Counter-Based Pseudo-Random Number Generators on the GPU
This post examines the concept of a counter-based pseudo-random number generator (CBRNG), and the Squares algorithm in particular.

Pseudo-random number generators (PRNGs) are essential for many types of computer programs (e.g. those such as path tracing, which employ Monte Carlo methods).

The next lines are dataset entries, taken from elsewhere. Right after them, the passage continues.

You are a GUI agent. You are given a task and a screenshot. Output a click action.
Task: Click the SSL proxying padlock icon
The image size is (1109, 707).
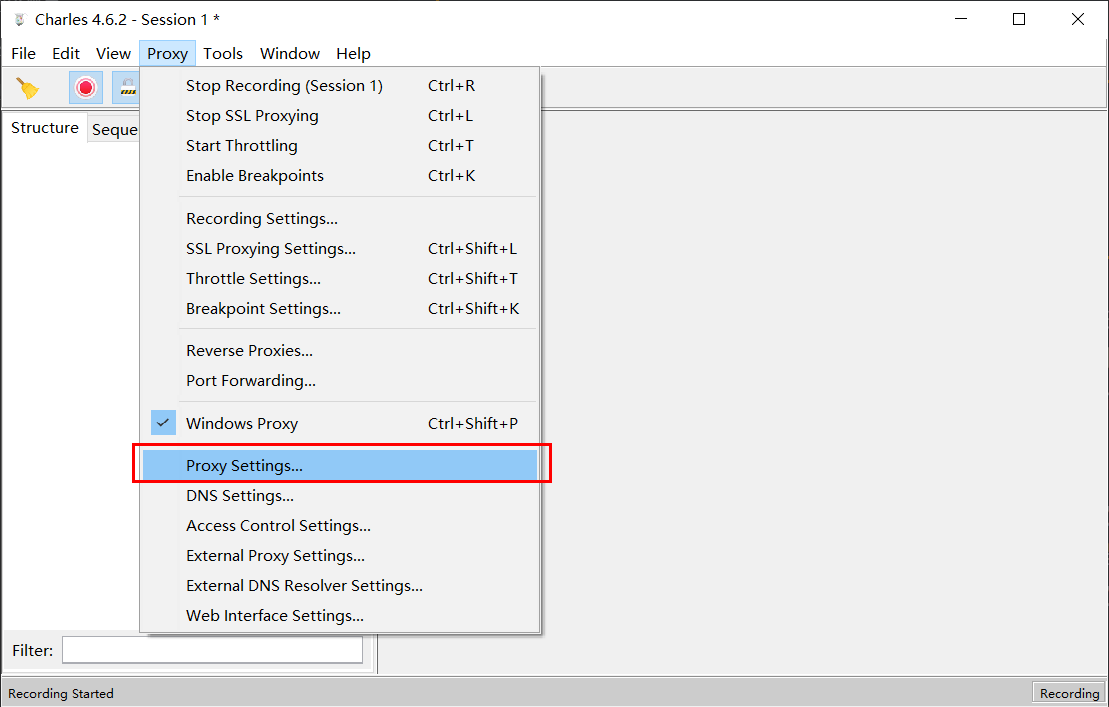tap(126, 88)
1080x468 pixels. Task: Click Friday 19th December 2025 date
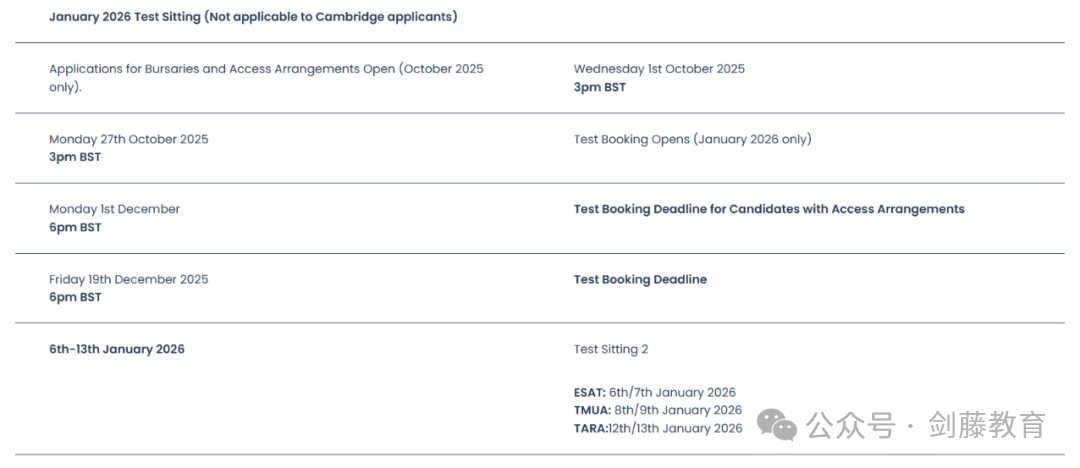129,279
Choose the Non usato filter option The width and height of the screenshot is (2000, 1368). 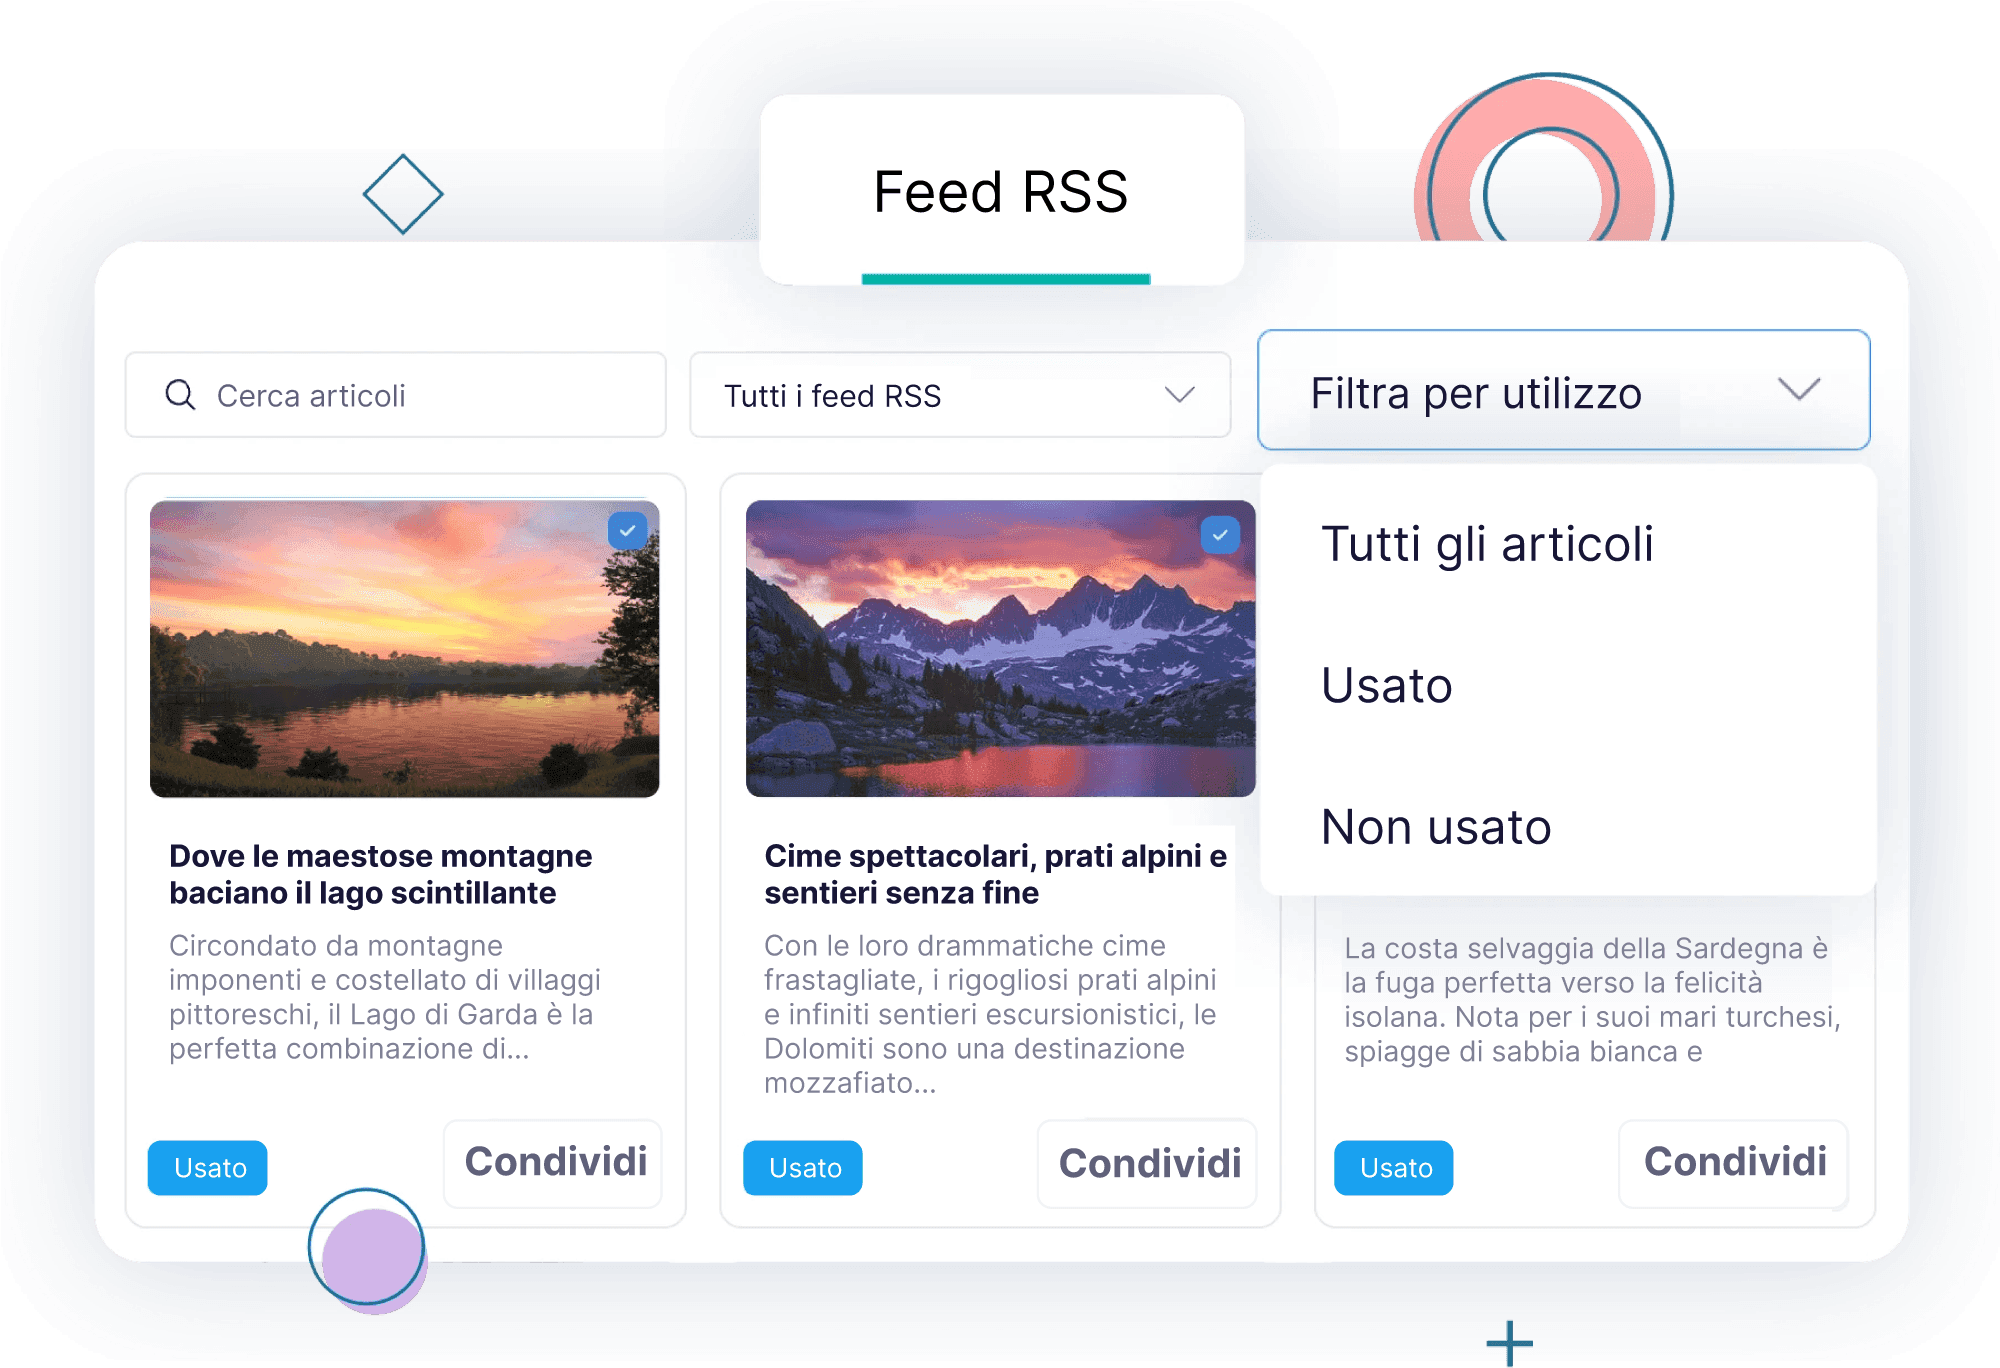[1436, 828]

The Sequential Nature of Many PRNGs
However, most PRNGs rely on state to generate a number. Each time a number is generated, the state is updated. Logically, we can think of this process as a recurrence relation
\[s_{n+1} = u(s_n)\]
where \(s_n\) is the \(n\)-th state, \(u\) is a function which updates the state, and an initial state \(s_0\) is given. Then, a function \(r\) operates on the \(n\)-th state \(s_n\) to produce the \(n\)-th random number \(r_n\):
\[r_n = r(s_n).\]
Thus, the random numbers are computed as follows:
- \(r_0 = r(s_0), s_1 = u(s_0)\)
- \(r_1 = r(s_1), s_2 = u(s_1)\)
- \(r_2 = r(s_2), s_3 = u(s_2)\)
- \(r_3 = r(s_3), s_4 = u(s_3)\)
- ...
and so forth. Thus, using such a method, numbers can only be computed sequentially; to compute the \((n+1)\)-th state, the \(n\)-th state must be computed, and so on and so forth.

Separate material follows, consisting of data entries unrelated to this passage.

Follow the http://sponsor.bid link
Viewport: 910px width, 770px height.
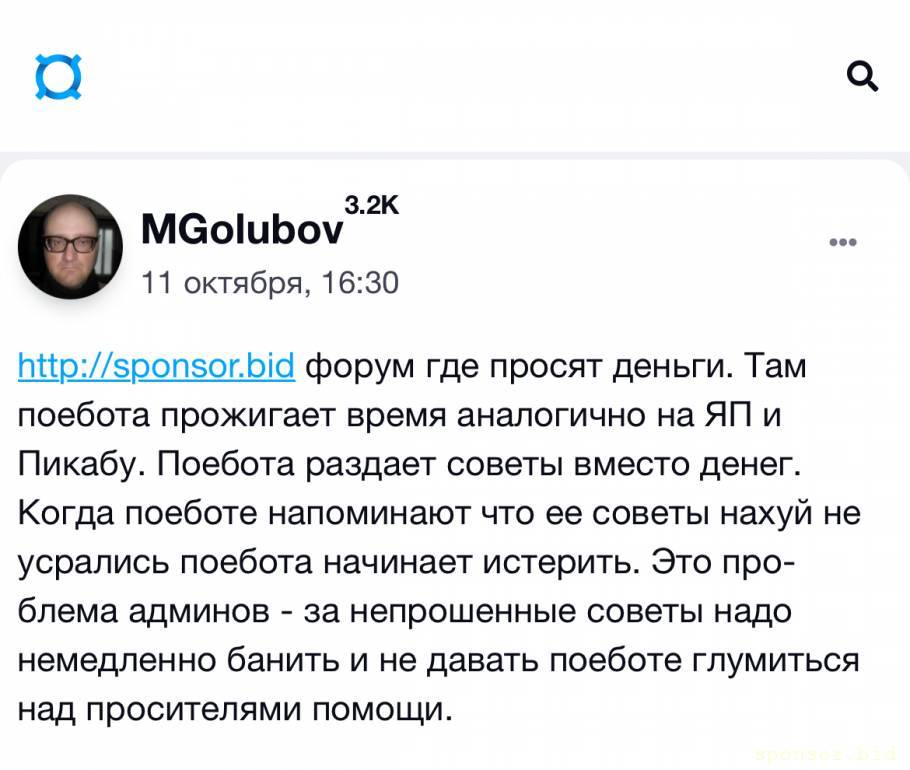pos(156,367)
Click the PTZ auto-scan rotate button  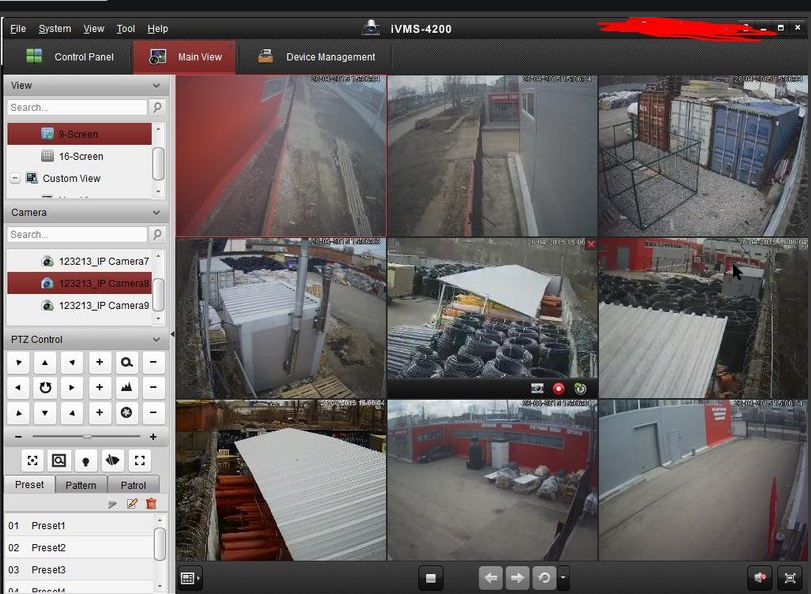(x=45, y=386)
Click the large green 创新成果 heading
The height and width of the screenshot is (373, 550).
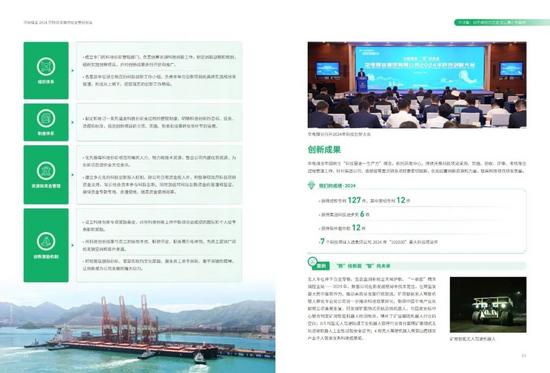point(324,149)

Parallel Algorithms and PRNGs
This is highly problematic when designing parallel algorithms which execute on multi-core CPUs or GPUs. One solution is to use multiple PRNGs, each with its own initial state. However, some PRNGs require a significant amount of storage for the state, and duplicating this state many times could require an unacceptable amount of overall storage. Furthermore, for some algorithms, it is important that each parallel process utilize the same PRNG sequence (for instance, if each process is supposed to draw a sample from a common distribution). Additionally, in some algorithms, it is necessary to recall random numbers generated previously, which necessitates storing the random numbers, which, again introduces substantial storage overhead.
Counter-Based RNGs
However, there is one good solution to all of these issues: counter-based pseudo-random number generators.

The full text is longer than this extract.